In order to promote a peaceful living, this film sees that women in general, especially, South African women and American mother are very important to set down together and solve the racial inequality. Film care about women because the producer knew that they will make change through their house holds. Also, women can go back into their sons, husbands, and their fathers, and preach them not to kill each other instead solve every problem by listening and caring for each others! This film is a reminder for all of us that without women present we can not promote peace, justice, and racial equality. Therefore, we should ask their forgiveness’ and their advice because the foundation of issues of peaceful living comes from them.
I strongly agree with film many ways, however, I want to see that the producer who is a native South African designing the movie like this in order to see many angels of the South African community.
Posted by: Qamar Ali | October 14, 2007 6:23 AM
By enclosing the structure of the movie with the story of Amy Biehl’s murder, I feel the film aims to capture the attention of the stereotypical white audience. Once taken by the story of one person they can relate to racially, that tragedy can then be used to relate other tragic events of similar or greater altitude. Certainly the stories of the Cradock Four, the ANC fighters and the Gugulu Seven are just as terrible as Amy Biehl’s death, but attention is not raised to these stories by white people until Amy Biehl’s story pops up. It is useful in the sense that it brings attention to these stories to a Caucasian audience but harmful because it is patronizing I believe towards the victims of South Africa.
The film ultimately has a lot to do with sin and redemption in one form or another. It reflects on the nature of truth and forgiveness by exhibiting these people’s emotions on both sides of the story. What bothered me was that by showing first how Amy Biehl’s parents forgive her killers, we are hit with the They are so gracious notion, and come to be puzzled why it was so easy for them to forgive and the other South African mothers to not forgive. The black women seemed to go through a lot more then the Biehl’s before they could let their sons’ killers pass through their exoneration. Then we are hit with Well, if the white folks can do it so easily, why can’t they? Well, the white folks did not have to go through all the hardships and heartaches of South Africa.

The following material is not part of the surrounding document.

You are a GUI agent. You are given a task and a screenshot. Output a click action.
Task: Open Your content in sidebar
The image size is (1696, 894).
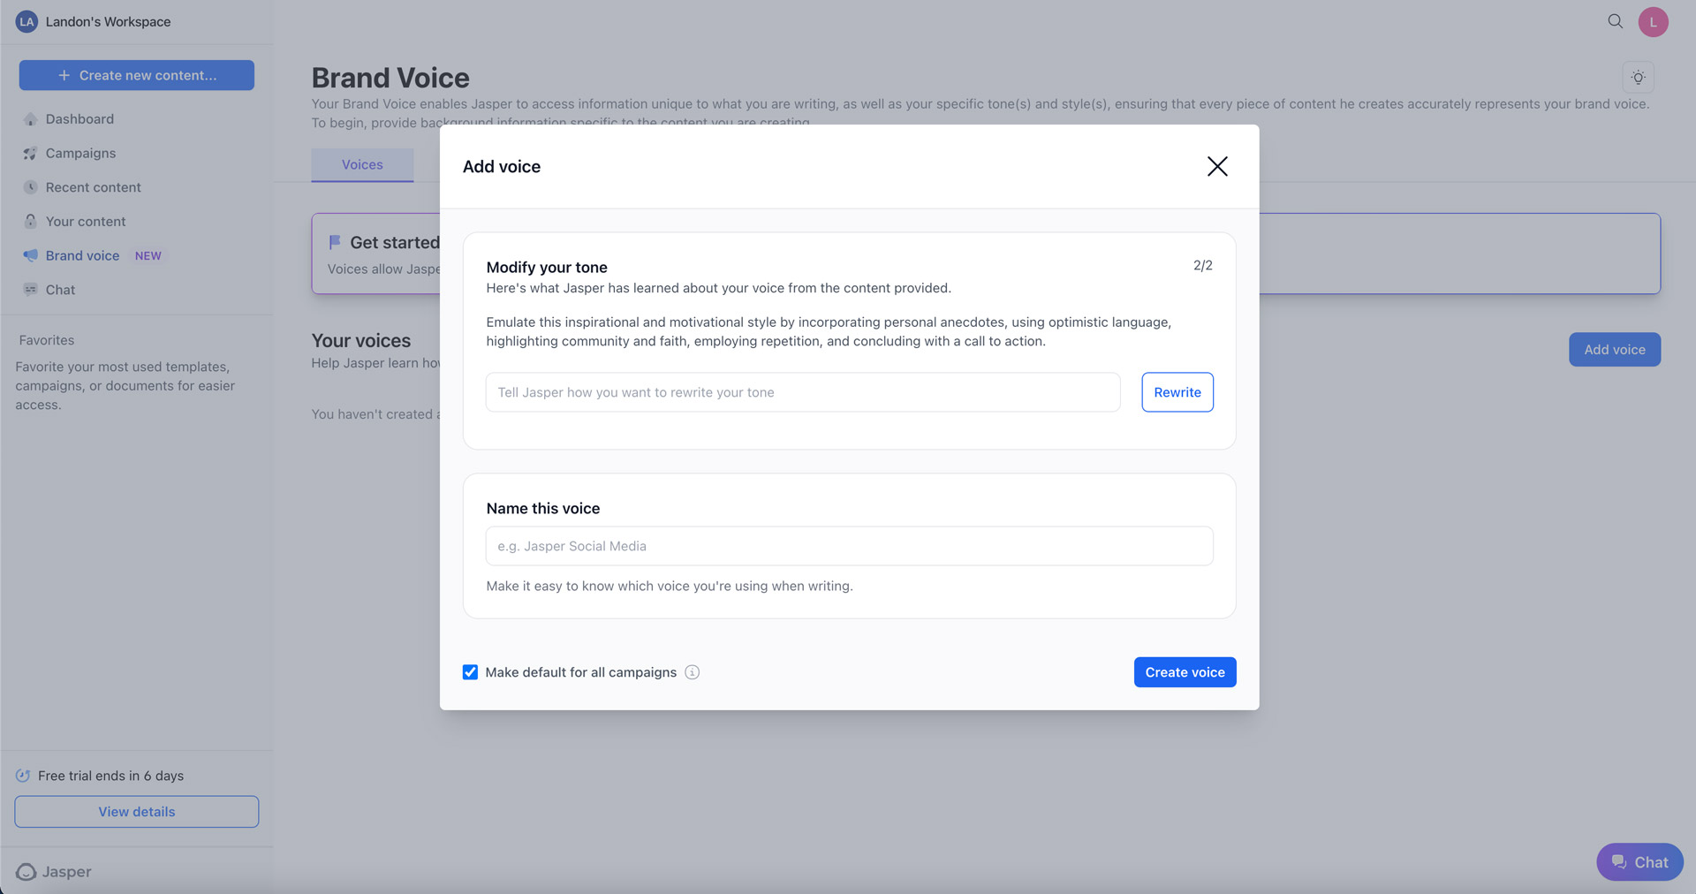[x=86, y=222]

I cannot obviously speak for ALL Caucasians, but from what we were shown in the film, many white people were clueless about the beating heart of South Africa. For instance, the white lady who lost her sister to a bombing was furious more so by the fact that her sister was killed for something that she knew nothing about. Anyone would naturally be devastated at the loss of a loved one and enraged at those who were responsible; I myself have known that rage. However, the fact that she readily said she had no idea what they were upset for and what they were fighting for simply showed the even white people living in South Africa were completely ignorant of their surroundings—they lived in a secluded suburb in a fake part of the country. It was disheartening, to say the least, that wealthier middle class whites would move to a country without having the slightest idea what the social and political situation was.
Therefore, the fact that Amy Biehl’s story and her parents glide the film along does more damage to the image of the film simply because the frame is more like an enveloping halo of fake white light coming from a burning-out bulb. If one is going to do a piece on the tragedies of South Africa, keep it to the South African citizens, whether they be white, black or electric blue and do not use a white foreigner to tie it all together.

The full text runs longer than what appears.